Dr. Reynolds’ work could inform therapies not only for asthma, but also for conditions such as cystic fibrosis and chronic obstructive pulmonary disease.
Modeling Human Airways More Accurately
Most preclinical models lack the mucus producing glands needed to effectively study how they influence the development of asthma — and how they respond to potential treatments. In response to this challenge, Thomas Lynch, PhD, principal investigator in the Center for Perinatal Research, has developed an allergic airway inflammation model in ferrets that is now available to colleagues across the research institute.
“Ferrets have airway glands similar to humans and out initial experiments have been really promising,” says Dr. Lynch. “Structural changes like goblet cell hyperplasia and gland hypertrophy appear quickly. This model helps us test therapies that target mucus production in a system that mirrors human anatomy.”

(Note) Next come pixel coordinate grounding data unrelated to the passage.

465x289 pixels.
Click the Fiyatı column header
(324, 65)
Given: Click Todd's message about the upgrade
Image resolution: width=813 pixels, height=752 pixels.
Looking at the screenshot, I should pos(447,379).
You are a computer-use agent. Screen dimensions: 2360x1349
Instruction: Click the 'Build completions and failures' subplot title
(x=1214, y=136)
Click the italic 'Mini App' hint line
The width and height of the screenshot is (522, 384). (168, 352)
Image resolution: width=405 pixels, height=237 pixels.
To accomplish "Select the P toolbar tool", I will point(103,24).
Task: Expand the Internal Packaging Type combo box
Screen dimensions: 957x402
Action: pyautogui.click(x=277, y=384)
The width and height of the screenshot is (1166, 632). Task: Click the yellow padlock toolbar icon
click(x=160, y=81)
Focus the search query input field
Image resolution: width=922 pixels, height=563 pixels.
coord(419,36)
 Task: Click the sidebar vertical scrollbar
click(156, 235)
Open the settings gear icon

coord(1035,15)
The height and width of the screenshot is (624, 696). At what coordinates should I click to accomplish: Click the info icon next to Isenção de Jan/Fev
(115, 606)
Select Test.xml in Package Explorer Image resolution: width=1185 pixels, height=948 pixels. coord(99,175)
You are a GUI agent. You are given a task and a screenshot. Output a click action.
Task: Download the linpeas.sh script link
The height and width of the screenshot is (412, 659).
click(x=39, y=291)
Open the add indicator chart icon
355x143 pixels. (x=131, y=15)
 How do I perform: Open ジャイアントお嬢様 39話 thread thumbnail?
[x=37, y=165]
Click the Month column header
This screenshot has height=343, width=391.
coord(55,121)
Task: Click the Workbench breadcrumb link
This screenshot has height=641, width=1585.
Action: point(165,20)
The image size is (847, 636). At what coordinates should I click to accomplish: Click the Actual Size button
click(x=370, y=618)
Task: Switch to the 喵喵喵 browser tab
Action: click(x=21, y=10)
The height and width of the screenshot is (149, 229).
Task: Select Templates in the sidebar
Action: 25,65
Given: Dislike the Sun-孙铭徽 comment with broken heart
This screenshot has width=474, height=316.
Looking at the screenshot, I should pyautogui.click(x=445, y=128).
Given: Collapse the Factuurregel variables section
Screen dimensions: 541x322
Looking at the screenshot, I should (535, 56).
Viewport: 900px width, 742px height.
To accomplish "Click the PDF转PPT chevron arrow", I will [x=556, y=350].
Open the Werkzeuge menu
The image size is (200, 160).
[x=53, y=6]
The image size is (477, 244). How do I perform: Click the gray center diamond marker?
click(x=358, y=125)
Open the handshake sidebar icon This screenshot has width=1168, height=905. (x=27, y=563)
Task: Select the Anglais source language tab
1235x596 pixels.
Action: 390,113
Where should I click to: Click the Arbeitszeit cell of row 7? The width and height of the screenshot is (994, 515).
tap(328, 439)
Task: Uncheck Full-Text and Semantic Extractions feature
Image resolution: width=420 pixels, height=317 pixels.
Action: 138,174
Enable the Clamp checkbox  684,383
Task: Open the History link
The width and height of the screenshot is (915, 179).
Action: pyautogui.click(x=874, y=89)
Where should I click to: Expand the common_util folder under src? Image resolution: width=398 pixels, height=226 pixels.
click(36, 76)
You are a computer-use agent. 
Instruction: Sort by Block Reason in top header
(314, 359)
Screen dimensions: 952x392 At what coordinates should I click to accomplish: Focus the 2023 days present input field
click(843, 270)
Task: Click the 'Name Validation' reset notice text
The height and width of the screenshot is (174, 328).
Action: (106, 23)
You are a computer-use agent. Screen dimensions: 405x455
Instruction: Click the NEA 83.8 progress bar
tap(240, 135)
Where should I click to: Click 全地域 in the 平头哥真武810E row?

Beyond mirroring human airway structure, the ferret model gives teams a shared platform to probe questions raised elsewhere. For example, how early-life respiratory viruses might ‘set the stage’ for later wheeze and asthma, a central focus of Dr. Grayson’s group. By layering controlled viral exposures onto allergic inflammation, investigators can test whether virus-driven immune responses shift mucus-gland growth, airway smooth muscle behavior and steroid responsiveness — before moving to human studies.
This model also complements Dr. Reynolds’ epithelial work by allowing researchers to examine how Notch-guided basal-to-goblet-cell decisions play out in an intact, gland-rich airway and whether candidate therapies that modulate those pathways reduce mucus plugging in vivo.
“This model gives us a platform to study those pathways and test therapies before moving into human trials,” says Dr. Lynch.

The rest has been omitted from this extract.